Le passage de trois spécialités en Première à deux en Terminale placerait les enseignants en concurrence directe face à leurs propres élèves. En Première, ils seraient amenés à enseigner et évaluer dans la perspective du maintien d’un effectif suffisant pour ouvrir la spécialité en Terminale. Cela ne serait pas de nature à créer les conditions d’un travail serein pour des élèves de 17 ans. En Terminale, certaines classes, à l’effectif très probablement pléthorique, mêleraient des élèves qui n’auraient jamais eu de cours de philosophie, à d’autres qui auraient choisi de poursuivre la spécialité qui implique la philosophie, tandis qu’un troisième groupe d’élèves aurait dû abandonner cette spécialité ! Aucune acrobatie pédagogique ne pourrait garantir aux élèves la cohésion minimale, nécessaire à l’apprentissage de cette discipline exigeante.

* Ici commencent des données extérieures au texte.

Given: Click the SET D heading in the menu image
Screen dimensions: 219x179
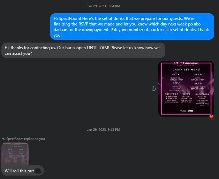Looking at the screenshot, I should (198, 83).
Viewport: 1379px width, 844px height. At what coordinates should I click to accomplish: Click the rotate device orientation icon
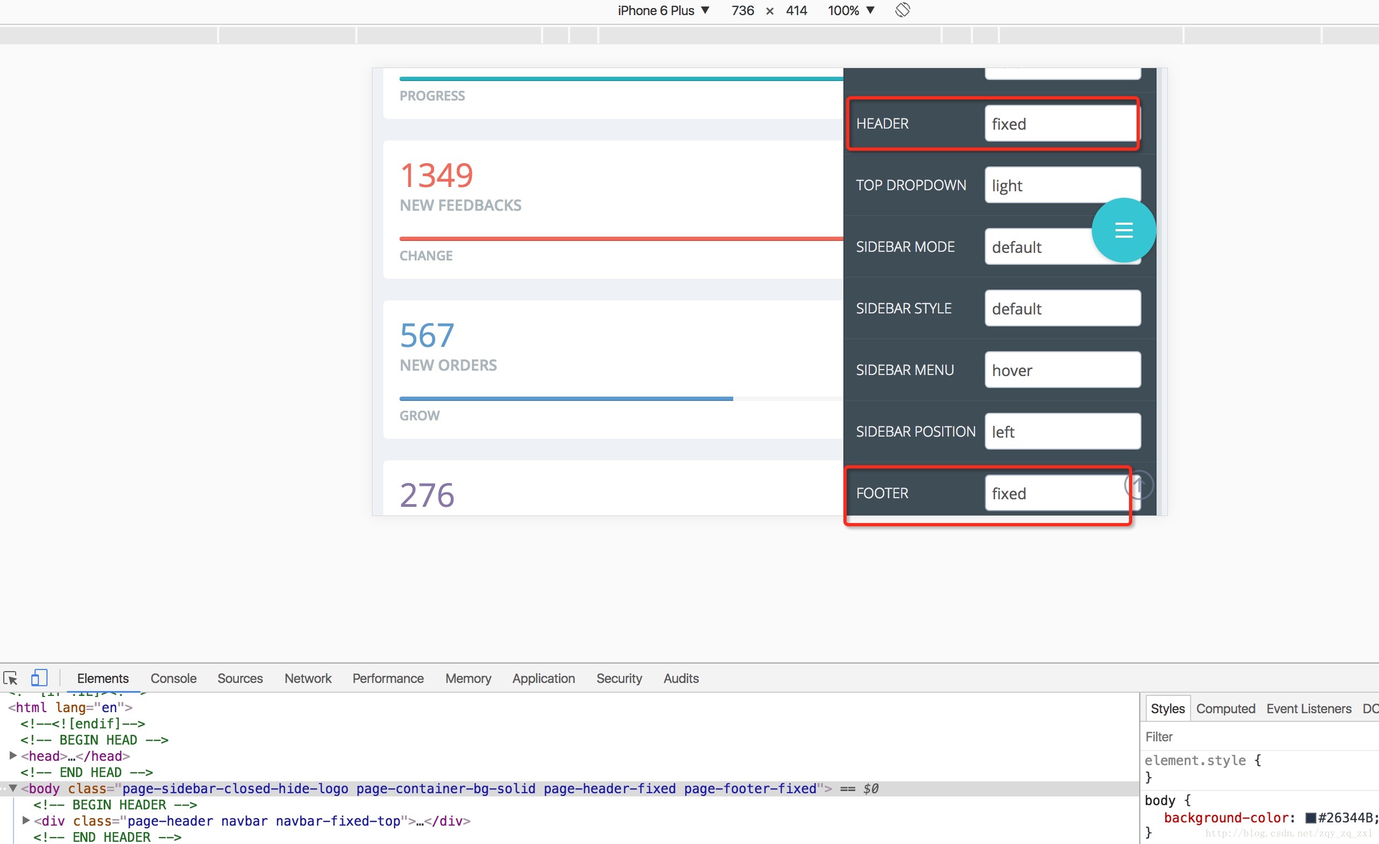click(x=902, y=10)
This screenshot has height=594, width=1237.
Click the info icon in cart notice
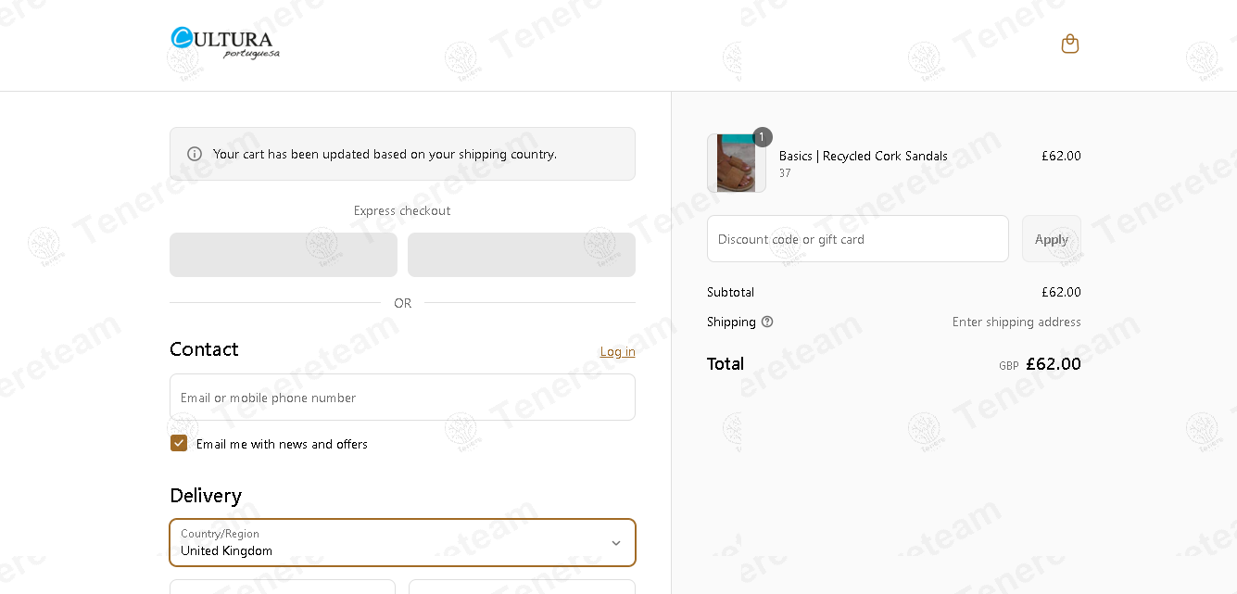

Les professeurs de philosophie s’inquiètent en outre de devoir enseigner en mai et juin dans un lycée déserté par des lycéens déliés de toute autre obligation que la préparation de l’épreuve de philosophie et du « grand oral ». Avec une épreuve terminale prévue fin juin, ils subiront des conditions de correction encore plus dégradées qu’aujourd’hui. La baisse générale du coefficient de philosophie confirme cette marginalisation de la philosophie.
Dans les séries technologiques, la seule réforme qui s’applique à la philosophie consiste en la diminution de son coefficient et en la perte définitive de la possibilité de travailler en demi-groupe avec les élèves, condition sine qua non de leur progrès.
L’APPEP demande que des solutions soient trouvées pour qu’un enseignement approfondi de la philosophie soit encore possible dans le lycée de demain.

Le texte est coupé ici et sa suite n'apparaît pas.